### [WHAT IS NEEDED]
Retype the data that follows exactly. No pictures belong in the copy.

(Stored data)
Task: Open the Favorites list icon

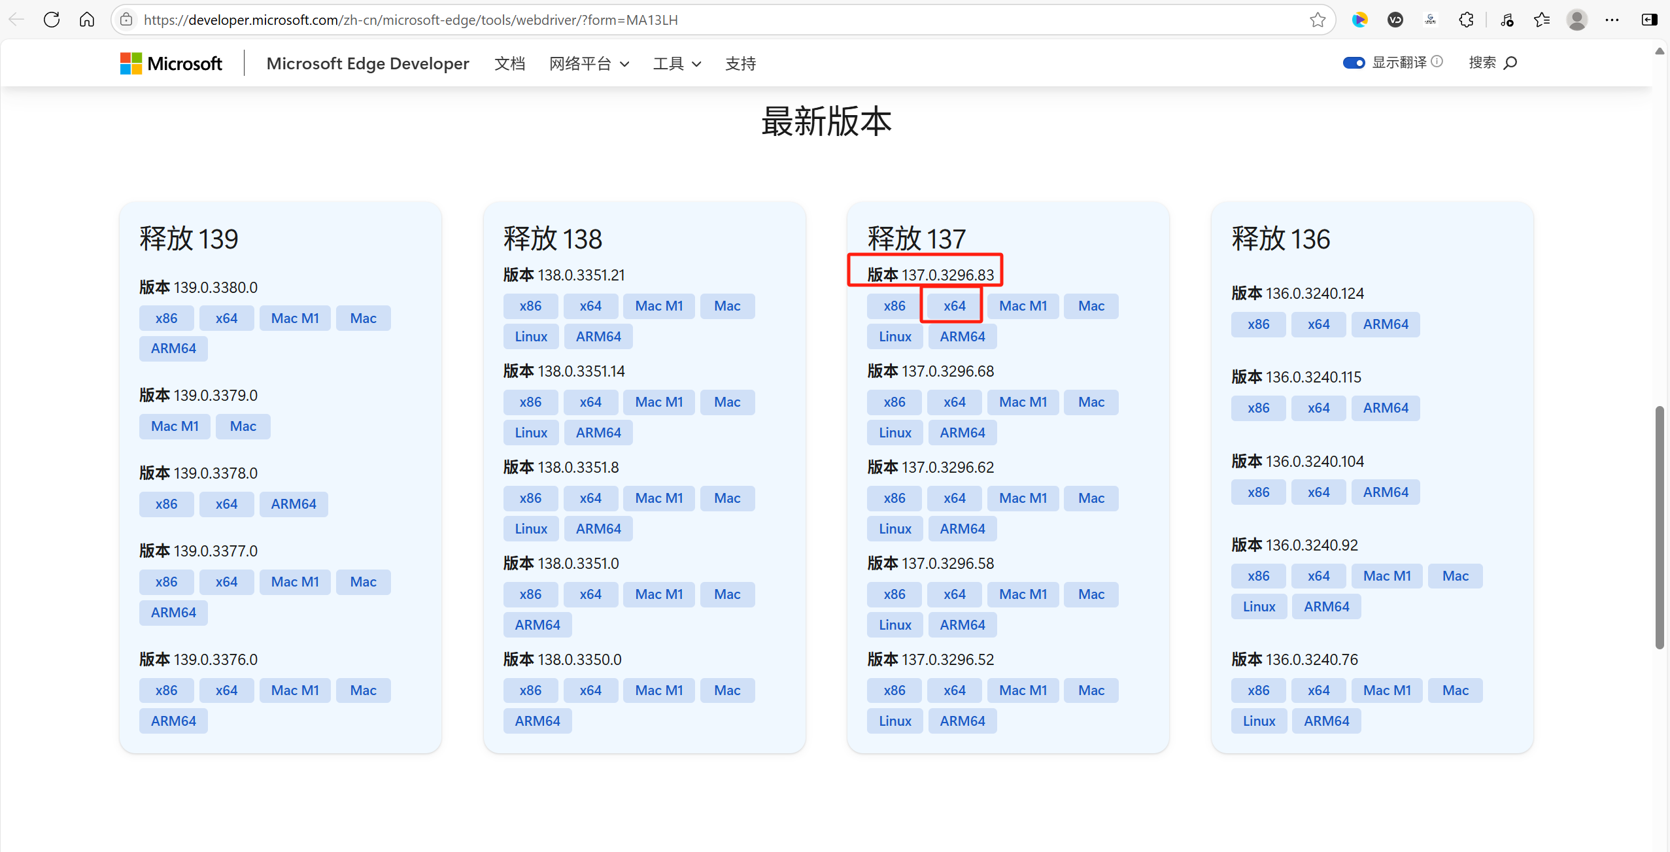Action: tap(1542, 20)
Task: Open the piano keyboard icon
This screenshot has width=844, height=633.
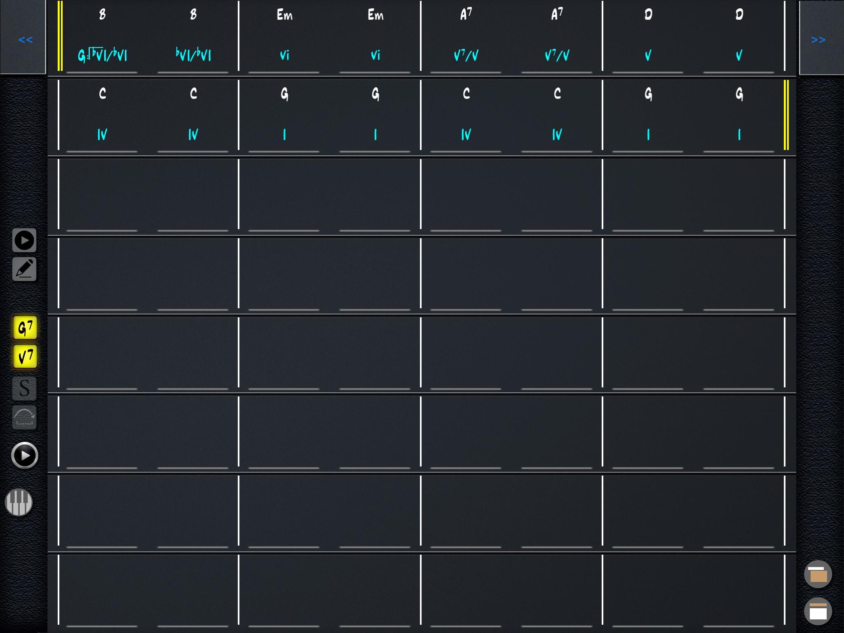Action: 19,502
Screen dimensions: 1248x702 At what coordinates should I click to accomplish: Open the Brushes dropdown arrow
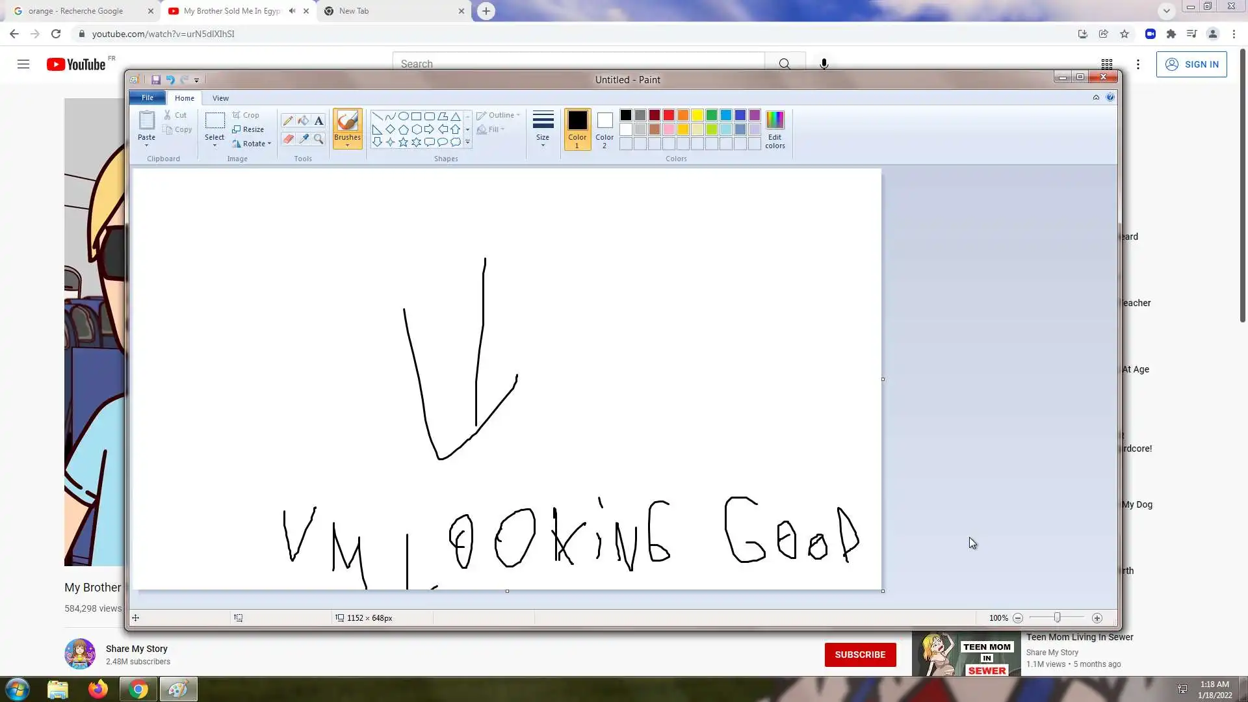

### [EXPECTED ANSWER]
Task: Open the Favorites list icon

Action: tap(1542, 20)
Task: Open the piano keyboard icon
This screenshot has width=844, height=633.
Action: 19,502
Screen dimensions: 1248x702 At what coordinates should I click to accomplish: Open the Brushes dropdown arrow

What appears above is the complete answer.